CHAPTER FIVE: FREEWAY

Rescued from a Los Angeles intersection hence the name "Freeway"

I am up to Chapter Five and not even half way yet. Freeway is my smallest dog. He is 4 years old (estimated) and 16 pounds. He is such a character. This is how he came into my life. It was about 7PM one weekday evening; still peak time for Los Angeles heavy traffic jams. Near the 101/5 freeway intersection, traffic was stop and go and I see a little ball of fur pass by me running toward traffic but along the side of the highway. I pull over and get out, because it would be easier to catch up to him on foot. When I got close enough to him, he panicked and ran under a stopped vehicle. He stayed there next to the front tire, shaking from fear and obviously very dehydrated. The couple in the vehicle got out and the driver came to assist me in grabbing Freeway while the passenger alerted traffic to go around. It only took about 2 attempts and three bites on my arm before I had him firmly enough to pull him to safety into my arms. Amazingly, I did not hear impatient people blowing their horns or shouting out obscenities (unlike New York City). I thanked the couple for their help and Freeway and I walked back to my car. He sat on my lap on the drive back home and into my house I come with yet another “visitor”. I know this did not happen, but I could have sworn when I opened the door with Freeway in tow that my other dogs rolled their eyes as if they were thinking “Not again; not another one!”

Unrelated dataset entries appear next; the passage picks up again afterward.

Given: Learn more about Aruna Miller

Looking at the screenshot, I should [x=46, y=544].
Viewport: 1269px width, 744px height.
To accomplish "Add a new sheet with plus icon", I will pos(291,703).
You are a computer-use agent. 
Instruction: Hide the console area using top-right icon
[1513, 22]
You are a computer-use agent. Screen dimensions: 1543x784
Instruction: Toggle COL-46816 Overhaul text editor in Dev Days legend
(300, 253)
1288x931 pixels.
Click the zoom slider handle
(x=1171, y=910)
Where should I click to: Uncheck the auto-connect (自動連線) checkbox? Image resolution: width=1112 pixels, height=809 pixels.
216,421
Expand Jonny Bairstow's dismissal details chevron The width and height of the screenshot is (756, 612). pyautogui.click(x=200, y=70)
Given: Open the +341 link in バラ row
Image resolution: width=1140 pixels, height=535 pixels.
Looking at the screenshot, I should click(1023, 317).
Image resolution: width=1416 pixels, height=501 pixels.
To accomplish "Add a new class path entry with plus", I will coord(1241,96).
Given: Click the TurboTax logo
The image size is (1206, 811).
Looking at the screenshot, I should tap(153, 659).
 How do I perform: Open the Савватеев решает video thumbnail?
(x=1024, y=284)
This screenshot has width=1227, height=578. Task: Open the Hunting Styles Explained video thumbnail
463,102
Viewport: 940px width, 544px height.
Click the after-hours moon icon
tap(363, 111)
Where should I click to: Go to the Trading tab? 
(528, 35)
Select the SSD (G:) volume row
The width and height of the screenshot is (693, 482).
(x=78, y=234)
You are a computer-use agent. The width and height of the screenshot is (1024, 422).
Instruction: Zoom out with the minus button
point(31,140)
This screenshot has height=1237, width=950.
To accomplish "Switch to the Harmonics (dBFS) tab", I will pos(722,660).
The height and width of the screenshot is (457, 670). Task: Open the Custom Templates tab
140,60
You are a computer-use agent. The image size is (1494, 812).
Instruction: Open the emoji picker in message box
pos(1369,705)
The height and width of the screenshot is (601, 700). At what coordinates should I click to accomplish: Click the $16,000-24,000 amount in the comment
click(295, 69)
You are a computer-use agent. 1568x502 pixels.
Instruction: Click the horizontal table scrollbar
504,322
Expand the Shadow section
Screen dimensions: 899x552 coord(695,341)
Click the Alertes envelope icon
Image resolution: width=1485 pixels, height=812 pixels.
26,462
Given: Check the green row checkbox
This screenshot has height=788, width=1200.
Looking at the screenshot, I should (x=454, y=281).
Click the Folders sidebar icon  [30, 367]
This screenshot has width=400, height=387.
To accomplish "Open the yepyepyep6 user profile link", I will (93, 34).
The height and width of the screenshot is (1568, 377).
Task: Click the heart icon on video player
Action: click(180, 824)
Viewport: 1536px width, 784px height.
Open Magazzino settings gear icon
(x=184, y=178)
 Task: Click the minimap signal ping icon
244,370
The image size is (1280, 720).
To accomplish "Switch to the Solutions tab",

He immediately wanted water and afterwards he received a bath and some grooming (he was very matted). I separated him from the other dogs until I was able to get him seen by the vet. In the meantime, I took photos of him and posted them on different websites regarding lost dogs. I posted them in and around the area I found him, including dog parks, animal hospitals, schools, churches, bus stops, pet supply stores, etc. You name it, I posted there. Now all I had to do was wait and hope some frantic person looking for their lost dog would contact me.

The vet determined Freeway was about 2 years old..give or take a couple of months. He was not microchipped, but he had been neutered. Since there is no way to determine whether or not a dog has been vaccinated, he was given updates on all vaccines.

After receiving a clean bill of health, all Freeway and I could do now was wait…wait…wait and hope the phone would ring with someone claiming him. Within a month, I had received about a dozen lost dog calls, but none of the descriptions fit Freeway’s. After three months and I no longer received any lost dog calls, I registered him as my own, which brought me up to five dogs. I thought about it and how hard would it be to have a 16 pound dog as an addition to the family. He quickly settled into his now new and forever home.

I have to include a pretty funny story with Freeway’s introduction Shortly after he came to live with me, he showed small signs of semi blindness. He was not bumping into furniture or anything like that, but he acted as if he would follow my voice by sound and not sight. I was convinced he was losing his sight until one day, we were at the dog park and I usually made sure he did not wander too far, but this one he did. I panicked a little bit as I was calling his name and all I heard was a low growl over and over. I was amazed to find the growl was coming from Freeway who had not one, but two Doberman Pinscher’s backed up into a bush afraid or too confused to move. When I shouted, “Freeway”, in a “you’re being a bad boy” voice, he turned around and looked at me and I kid you not it was almost as if he started to pretend he was blind and had no idea what he was doing. From that moment on, I had his number. The funny part is to this day, Freeway thinks he is the alpha dog and thinks he runs the show. The funnier part is my other dogs let him believe that.